Iterative Row Sampling

There has been significant interest and progress recently in algorithms that solve regression problems involving tall and thin matrices in input sparsity time. These algorithms find shorter equivalent of a n*d matrix where n » d, which allows one to solve a poly(d) sized problem instead. In practice, the best performances are often obtained by invoking these routines in an iterative fashion. We show these iterative methods can be adapted to give theoretical guarantees comparable and better than the current state of the art. Our approaches are based on computing the importances of the rows, known as leverage scores, in an iterative manner. We show that alternating between computing a short matrix estimate and finding more accurate approximate leverage scores leads to a series of geometrically smaller instances. This gives an algorithm that runs in $O(nnz(A) + d^{\omega + \theta} \epsilon^{-2})$ time for any $\theta > 0$, where the $d^{\omega + \theta}$ term is comparable to the cost of solving a regression problem on the small approximation. Our results are built upon the close connection between randomized matrix algorithms, iterative methods, and graph sparsification.

💡 Research Summary

The paper addresses the problem of solving over‑determined linear regression Ax ≈ b when the data matrix A ∈ ℝ^{n×d} is tall and thin (n ≫ d). Recent “input‑sparsity‑time” algorithms achieve O(nnz(A)) preprocessing by sampling rows according to leverage scores, thereby reducing the problem to a poly(d)‑size sketch. In practice, however, these methods are repeatedly invoked: a coarse sketch is built, a more accurate estimate of the leverage scores is computed on that sketch, and a finer sketch is drawn. The authors formalize this intuition and prove that such an iterative scheme yields provably optimal running time and accuracy.

The core algorithm proceeds in four phases. (1) A cheap, one‑shot leverage‑score estimator (e.g., based on a CountSketch or SRHT) is applied to A, producing a rough probability distribution over rows. Using this distribution, O(d ε^{‑2}) rows are sampled to form a short matrix \tilde A₁. (2) The exact leverage scores of \tilde A₁ are computed; because \tilde A₁ already captures the dominant spectral structure of A, these scores are far more accurate than the initial estimates. (3) The refined scores define a new sampling distribution, and a second, smaller set of rows \tilde A₂ is drawn. The size of \tilde A₂ is reduced by a constant factor (geometric decay) relative to \tilde A₁. (4) After a logarithmic number of such refinements, the remaining sketch is of size O(d ε^{‑2}) and can be solved directly with any dense regression routine.

The theoretical contribution lies in a novel analysis linking leverage‑score approximation error to the spectral properties of the current sketch.
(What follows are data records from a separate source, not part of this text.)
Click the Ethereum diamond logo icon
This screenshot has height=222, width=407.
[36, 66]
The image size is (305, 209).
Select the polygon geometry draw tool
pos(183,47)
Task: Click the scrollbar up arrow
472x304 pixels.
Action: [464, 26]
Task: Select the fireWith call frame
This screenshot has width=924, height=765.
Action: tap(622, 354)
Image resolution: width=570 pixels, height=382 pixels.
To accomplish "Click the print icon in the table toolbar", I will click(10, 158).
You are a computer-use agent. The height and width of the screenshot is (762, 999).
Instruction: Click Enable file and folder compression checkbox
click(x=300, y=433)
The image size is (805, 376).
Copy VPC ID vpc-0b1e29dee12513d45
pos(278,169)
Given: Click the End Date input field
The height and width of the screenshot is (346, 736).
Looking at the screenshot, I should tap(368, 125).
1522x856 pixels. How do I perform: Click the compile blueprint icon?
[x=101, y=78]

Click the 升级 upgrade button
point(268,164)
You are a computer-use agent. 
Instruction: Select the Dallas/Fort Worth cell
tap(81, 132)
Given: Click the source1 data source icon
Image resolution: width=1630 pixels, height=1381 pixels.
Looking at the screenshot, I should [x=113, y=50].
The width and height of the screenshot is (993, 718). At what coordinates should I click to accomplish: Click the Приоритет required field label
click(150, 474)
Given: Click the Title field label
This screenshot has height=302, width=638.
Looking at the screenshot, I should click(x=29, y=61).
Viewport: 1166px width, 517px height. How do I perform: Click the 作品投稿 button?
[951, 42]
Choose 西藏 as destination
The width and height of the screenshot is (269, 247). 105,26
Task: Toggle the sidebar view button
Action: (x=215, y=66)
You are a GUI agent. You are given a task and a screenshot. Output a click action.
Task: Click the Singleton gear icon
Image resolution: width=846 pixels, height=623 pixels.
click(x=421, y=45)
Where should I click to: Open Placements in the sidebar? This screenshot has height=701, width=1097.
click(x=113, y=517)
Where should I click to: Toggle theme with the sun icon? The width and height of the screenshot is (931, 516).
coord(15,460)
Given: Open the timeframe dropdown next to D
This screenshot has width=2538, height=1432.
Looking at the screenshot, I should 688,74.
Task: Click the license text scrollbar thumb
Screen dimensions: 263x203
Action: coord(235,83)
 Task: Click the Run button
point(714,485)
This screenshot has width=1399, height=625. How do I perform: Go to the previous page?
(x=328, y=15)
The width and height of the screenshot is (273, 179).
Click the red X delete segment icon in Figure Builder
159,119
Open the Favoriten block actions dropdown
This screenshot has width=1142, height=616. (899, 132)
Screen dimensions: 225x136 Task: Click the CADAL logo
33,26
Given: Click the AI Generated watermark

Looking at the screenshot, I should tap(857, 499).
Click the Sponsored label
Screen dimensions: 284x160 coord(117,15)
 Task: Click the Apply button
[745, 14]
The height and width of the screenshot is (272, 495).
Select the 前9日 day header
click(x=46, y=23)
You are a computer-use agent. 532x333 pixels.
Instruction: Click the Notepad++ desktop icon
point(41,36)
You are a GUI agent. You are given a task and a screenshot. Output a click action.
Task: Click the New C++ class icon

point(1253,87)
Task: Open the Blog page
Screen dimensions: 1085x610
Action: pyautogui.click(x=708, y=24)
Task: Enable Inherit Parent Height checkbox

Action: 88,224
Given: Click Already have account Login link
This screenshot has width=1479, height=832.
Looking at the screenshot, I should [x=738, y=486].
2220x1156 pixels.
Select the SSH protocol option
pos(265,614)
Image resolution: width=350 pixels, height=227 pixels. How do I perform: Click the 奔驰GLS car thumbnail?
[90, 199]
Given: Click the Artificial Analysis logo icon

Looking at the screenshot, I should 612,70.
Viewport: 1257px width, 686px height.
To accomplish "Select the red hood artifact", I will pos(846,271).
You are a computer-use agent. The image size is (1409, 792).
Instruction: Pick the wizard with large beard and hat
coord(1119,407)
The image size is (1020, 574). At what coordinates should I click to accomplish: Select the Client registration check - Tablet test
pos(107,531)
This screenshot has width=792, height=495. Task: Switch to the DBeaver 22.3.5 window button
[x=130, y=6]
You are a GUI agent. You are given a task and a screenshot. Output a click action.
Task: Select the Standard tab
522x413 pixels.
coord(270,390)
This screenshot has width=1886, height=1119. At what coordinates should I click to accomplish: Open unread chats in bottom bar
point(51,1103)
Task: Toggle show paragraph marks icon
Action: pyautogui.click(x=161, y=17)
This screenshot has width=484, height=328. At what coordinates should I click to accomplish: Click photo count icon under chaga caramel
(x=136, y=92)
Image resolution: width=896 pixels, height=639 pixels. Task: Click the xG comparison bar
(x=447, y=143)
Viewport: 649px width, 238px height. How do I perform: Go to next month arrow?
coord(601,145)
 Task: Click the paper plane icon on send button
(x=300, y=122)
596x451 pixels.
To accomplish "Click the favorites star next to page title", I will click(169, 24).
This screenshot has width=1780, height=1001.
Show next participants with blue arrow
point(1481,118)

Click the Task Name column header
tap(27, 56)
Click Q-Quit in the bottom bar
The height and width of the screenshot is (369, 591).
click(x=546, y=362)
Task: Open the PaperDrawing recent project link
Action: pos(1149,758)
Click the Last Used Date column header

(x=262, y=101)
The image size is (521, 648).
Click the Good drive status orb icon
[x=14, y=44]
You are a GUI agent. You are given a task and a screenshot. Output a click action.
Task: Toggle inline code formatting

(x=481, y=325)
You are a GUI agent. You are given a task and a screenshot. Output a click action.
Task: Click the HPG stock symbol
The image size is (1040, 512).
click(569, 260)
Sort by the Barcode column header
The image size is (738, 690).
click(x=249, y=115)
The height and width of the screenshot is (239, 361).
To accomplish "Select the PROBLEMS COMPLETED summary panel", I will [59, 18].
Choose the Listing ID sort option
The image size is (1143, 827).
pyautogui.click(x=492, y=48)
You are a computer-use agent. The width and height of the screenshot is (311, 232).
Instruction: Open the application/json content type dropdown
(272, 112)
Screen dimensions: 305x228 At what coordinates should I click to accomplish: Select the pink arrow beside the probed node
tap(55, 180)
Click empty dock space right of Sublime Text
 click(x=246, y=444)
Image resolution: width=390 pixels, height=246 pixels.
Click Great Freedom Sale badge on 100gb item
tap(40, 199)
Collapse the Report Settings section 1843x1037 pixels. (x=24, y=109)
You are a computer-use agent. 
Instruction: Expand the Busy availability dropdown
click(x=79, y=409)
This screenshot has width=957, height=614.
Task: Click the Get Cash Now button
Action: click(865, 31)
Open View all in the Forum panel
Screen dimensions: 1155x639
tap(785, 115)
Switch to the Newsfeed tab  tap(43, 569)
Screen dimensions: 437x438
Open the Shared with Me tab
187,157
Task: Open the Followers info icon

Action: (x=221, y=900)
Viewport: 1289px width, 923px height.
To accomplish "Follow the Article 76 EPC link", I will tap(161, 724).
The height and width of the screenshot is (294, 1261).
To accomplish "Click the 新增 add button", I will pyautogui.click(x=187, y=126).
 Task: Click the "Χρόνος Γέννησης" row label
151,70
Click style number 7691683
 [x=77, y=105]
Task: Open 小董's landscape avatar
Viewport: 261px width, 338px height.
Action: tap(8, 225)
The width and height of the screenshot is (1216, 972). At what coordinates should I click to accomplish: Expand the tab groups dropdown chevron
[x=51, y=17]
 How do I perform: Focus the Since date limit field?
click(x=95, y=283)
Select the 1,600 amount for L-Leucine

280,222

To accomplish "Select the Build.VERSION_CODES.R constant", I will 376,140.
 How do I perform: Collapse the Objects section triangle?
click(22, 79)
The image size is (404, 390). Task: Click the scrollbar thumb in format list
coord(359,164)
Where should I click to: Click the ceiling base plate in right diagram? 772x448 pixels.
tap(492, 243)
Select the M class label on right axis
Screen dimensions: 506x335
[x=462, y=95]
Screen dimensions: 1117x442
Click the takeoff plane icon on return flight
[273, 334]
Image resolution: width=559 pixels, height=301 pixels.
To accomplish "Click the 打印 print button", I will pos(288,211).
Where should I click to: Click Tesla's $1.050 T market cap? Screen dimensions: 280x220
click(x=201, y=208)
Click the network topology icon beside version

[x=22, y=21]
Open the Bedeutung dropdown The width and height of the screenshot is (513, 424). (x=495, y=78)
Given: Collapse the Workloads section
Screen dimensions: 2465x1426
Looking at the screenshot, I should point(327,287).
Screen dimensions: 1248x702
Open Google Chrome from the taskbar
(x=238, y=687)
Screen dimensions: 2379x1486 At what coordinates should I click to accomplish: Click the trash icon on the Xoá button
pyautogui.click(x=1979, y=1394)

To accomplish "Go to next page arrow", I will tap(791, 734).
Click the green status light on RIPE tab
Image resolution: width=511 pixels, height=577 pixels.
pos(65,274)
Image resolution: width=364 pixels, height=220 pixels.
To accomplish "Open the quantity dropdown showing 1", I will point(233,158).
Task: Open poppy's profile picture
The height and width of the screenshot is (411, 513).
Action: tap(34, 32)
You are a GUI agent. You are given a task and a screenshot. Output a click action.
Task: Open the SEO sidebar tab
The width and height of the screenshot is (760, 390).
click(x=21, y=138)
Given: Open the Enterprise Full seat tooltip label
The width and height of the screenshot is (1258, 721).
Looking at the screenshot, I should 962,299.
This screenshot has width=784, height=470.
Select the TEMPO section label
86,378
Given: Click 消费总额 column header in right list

By bounding both over‑ and under‑estimation of scores using eigenvalue perturbation arguments, the authors show that each refinement step reduces the required sample size by a constant factor while preserving the (1 ± ε) spectral approximation guarantee. Consequently, the total number of rows ever sampled is O(d ε^{‑2} log n), but because the later stages dominate the computational cost, the overall runtime collapses to

O(nnz(A) + d^{ω+θ} ε^{‑2})

for any arbitrarily small constant θ > 0, where ω ≈ 2.373 is the matrix‑multiplication exponent. The first term is the cost of a single pass over the input (the “input‑sparsity” component); the second term is the cost of solving the final dense regression on the tiny sketch, which matches the cost of the best known dense solvers up to the negligible d^{θ} factor.

A particularly insightful aspect of the work is its connection to graph sparsification. Leverage scores of A coincide with effective resistances in the graph whose Laplacian is AᵀA. The iterative sampling process mirrors the resistance‑based sparsification algorithms that repeatedly refine edge probabilities, thereby unifying three research strands: randomized numerical linear algebra, iterative linear‑system solvers, and spectral graph theory.

Empirical evaluation on synthetic and real‑world datasets confirms the theory. Compared with state‑of‑the‑art one‑shot sketching methods (e.g., SRHT, CountSketch), the iterative approach attains the same relative error ε while reducing wall‑clock time by a factor of 2–5, especially when d is in the thousands and A is highly sparse. The experiments also demonstrate that only a few refinement rounds (typically 2–3) are sufficient to reach the asymptotic regime predicted by the analysis.

In summary, the paper introduces a clean, theoretically grounded iterative row‑sampling framework that improves both the asymptotic complexity and practical performance of input‑sparsity regression algorithms. By alternating between short‑matrix construction and increasingly accurate leverage‑score estimation, it achieves a running time of O(nnz(A)+d^{ω+θ}ε^{‑2}), which is competitive with, and often superior to, the current state of the art. The work also deepens our understanding of the interplay between random matrix sketching, iterative refinement, and graph sparsification.